Di sana-sini, para calon juga tidak segan menerabas hukum, melakukan politik uang, menghalalkan nepotisme, bahkan mempraktekan isu-isu SARA (suku, agama, ras dan antar golongan).
Semuanya ini dilakukan hanya untuk kepentingan pribadi, kelompok atau partai tertentu. Di banyak tempat pesta demokrasi itu sering kali berproses dan berakhir dengan konflik baik horizontal (di antara pribadi, keluarga keluarga, kelompok-kelompok masyarakat, antar partai) maupun konflik vertikal yang berkepanjangan sehingga memakan waktu dan biaya mahal dalam penyelesaian permasalahan terkait pemilu.
“Persiapan dan perayaan Natal kali ini cukup menarik dan menantang karena bersamaan dengan persiapan untuk Pemilu 2024.” Ungkap Uskup.
Kita sebagai warga bangsa akan memilih para pemimpin dan wakil rakyat.
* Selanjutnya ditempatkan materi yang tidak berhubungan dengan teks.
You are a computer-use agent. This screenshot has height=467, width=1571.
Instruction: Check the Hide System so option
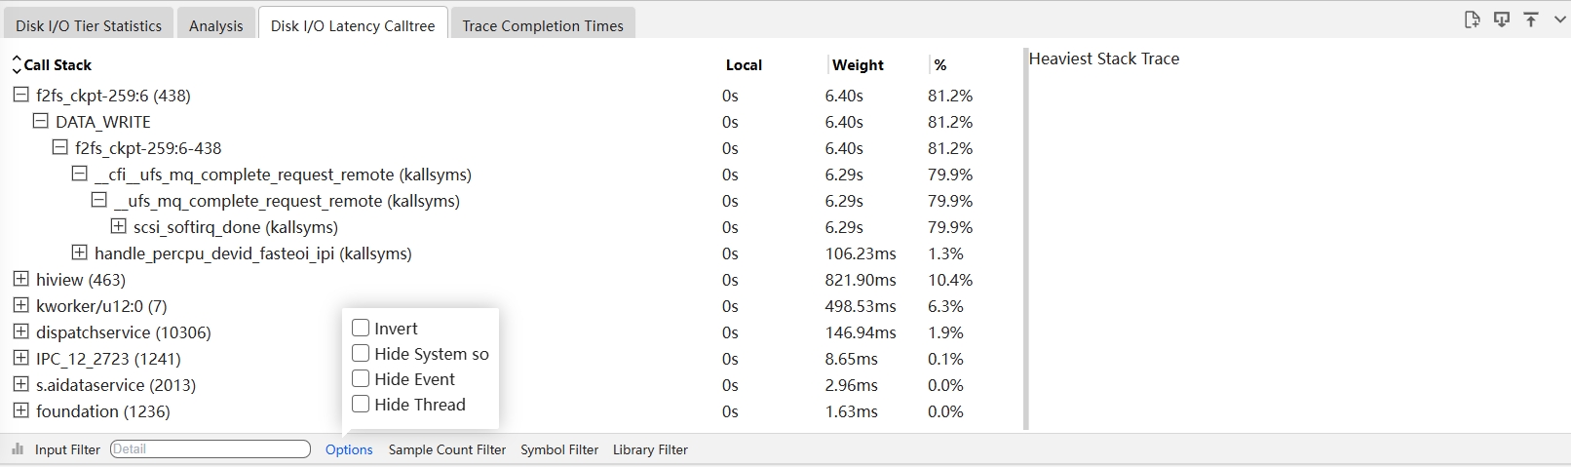[x=361, y=354]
Di satu sisi, perhelatan politik itu membawa kegembiraan dan sukacita: tetapi di sisi lain perhelatan itu tidak jarang menyisahkan dampak negatif seperti lahir atau munculnya beragam konflik baik horisontal maupun vertikal.
“Bagi umat Kristiani pilihan untuk terlibat dalam politik merupakan bagian dari cara untuk memuliakan Allah. Maka politik identitas dan politik uang atau bentuk-bentuk politik yang tidak mencerminkan nilai-nilai Kristiani bukanlah pilihan perjuangan politik kita.”tandasnya.
“Kita menolak politik kekuasaan yang menghalalkan segala cara termasuk mengorbankan rakyat dan merendahkan martabat luhur kehidupan. Semangat Natal mesti menggerakan seluruh umat Kristiani untuk terlibat secara aktif dalam menata kehidupan berbangsa yang lebih bermartabat demi mewujudkan kesejahteraan bersama. Oleh karenanya, pantaslah kalau kita mendukung perjuangan politik yang mengutamakan keadilan sosial bagi seluruh rakyat.”lanjutnya.